Sea Turtle Magic

The first dive was amazing. We were winding through the coral caves of Palencar Reef. Sponges and corals were pristine. The arches, alive with color, were surrounded by blue…ocean blue…the color that seems to run through my veins

As I was meandering through exquisite passageways I thought it was most likely the most beautiful dive I’ve ever done. Over 600 dives in magnificent caves of the Yucatan, reefs of the Caribbean, the Pacific kelp forests….none were as deeply beautiful as this colorful swim through winding tunnels of reef.

The surface interval was relaxed and fun and then the second dive….”Duck in a canyon to get out of the current,” he said. It was Mr. Toad’s Wild Ride with current that wasn’t bashful. But that’s not what I remember so much. It’s the three hawksbill sea turtles that were casually munching along the top of the reef….where the current was ripping.

The first one had two friends greedily watching for tiny creatures uprooted with the amazingly strong foraging jaws of the turtle. In order to stop and take video and photographs I had to touch the sand….and thankfully with gentle kicking I was able to stay within inches of the huge turtle and capture the best video of my life.
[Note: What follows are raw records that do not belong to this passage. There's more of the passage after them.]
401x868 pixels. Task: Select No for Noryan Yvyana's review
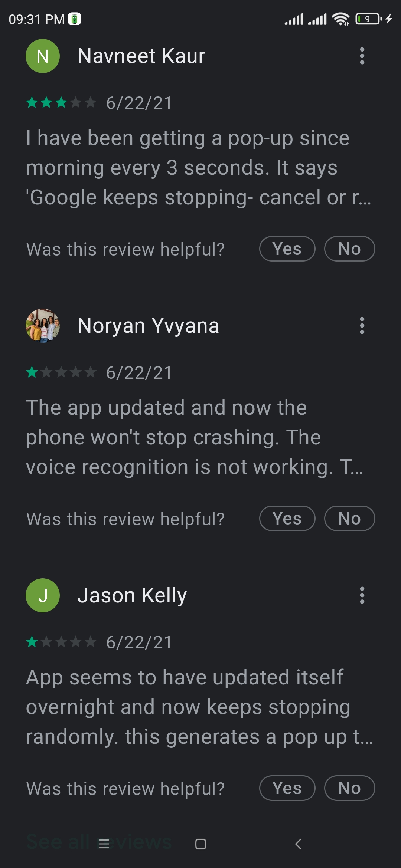point(349,519)
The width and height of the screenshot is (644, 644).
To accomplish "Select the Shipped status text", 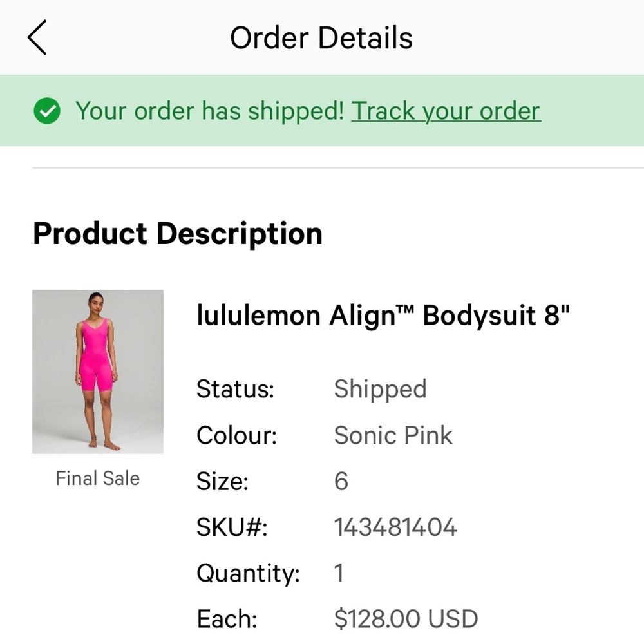I will point(380,389).
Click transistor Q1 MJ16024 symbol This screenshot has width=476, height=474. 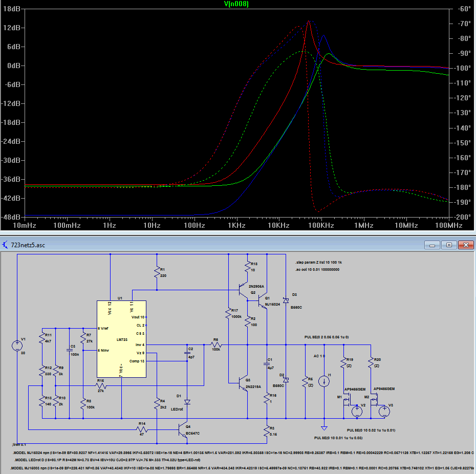pos(263,301)
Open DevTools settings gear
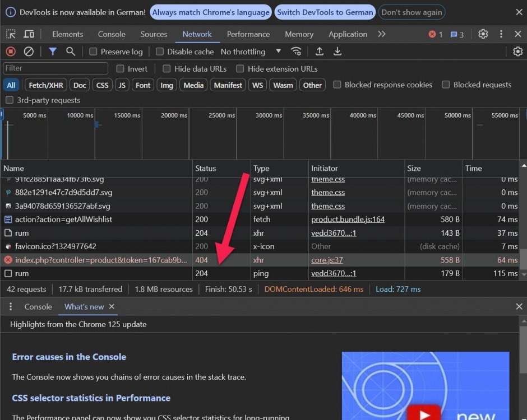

Not to mention the absolute thrill of being within inches of the strong jaws of the turtle….who completely ignored me.

The gray angelfish kept blocking the camera, swishing their tails against my mask and hands. What a problem to have…right? Photobombing fish.

The third hawksbill was massive in size. When I swung around to face the current the turtle walked on the bottom just beneath me. I could sense the sea turtle’s energy even though we never touched. My belly hovered just inches above her massive back as she munched on a sponge.

Hours later I still feel it, the strength and fortitude this being has. To survive from a golf-ball sized egg to this size took wits, strength and perhaps a lot of luck. But I’m the one that feels lucky….so amazingly lucky.

After spending five years as a sea turtle volunteer working mostly with unhatched nests and hatchlings as they crawl to water, this was a special treat. And while I’ve had nice encounters with sea turtles while diving, none have come close to any of the three connections I had today.

My mask was inches from the back of the largest turtle and the colors and details of the plates on the shell were incredible. The spotted skin of the head and flippers was brilliant and the eyes looked at me with unconcern…which made me so happy. I was an accepted part of their world, not something to be feared.

Most of what I experienced was visceral and so I reach for words that don’t seem to be there. Somehow I came away feeling the strength of these sea turtles had been shared and my bones now know a little bit more about what being a sea turtle is all about and I carry a little more of their magic in my heart.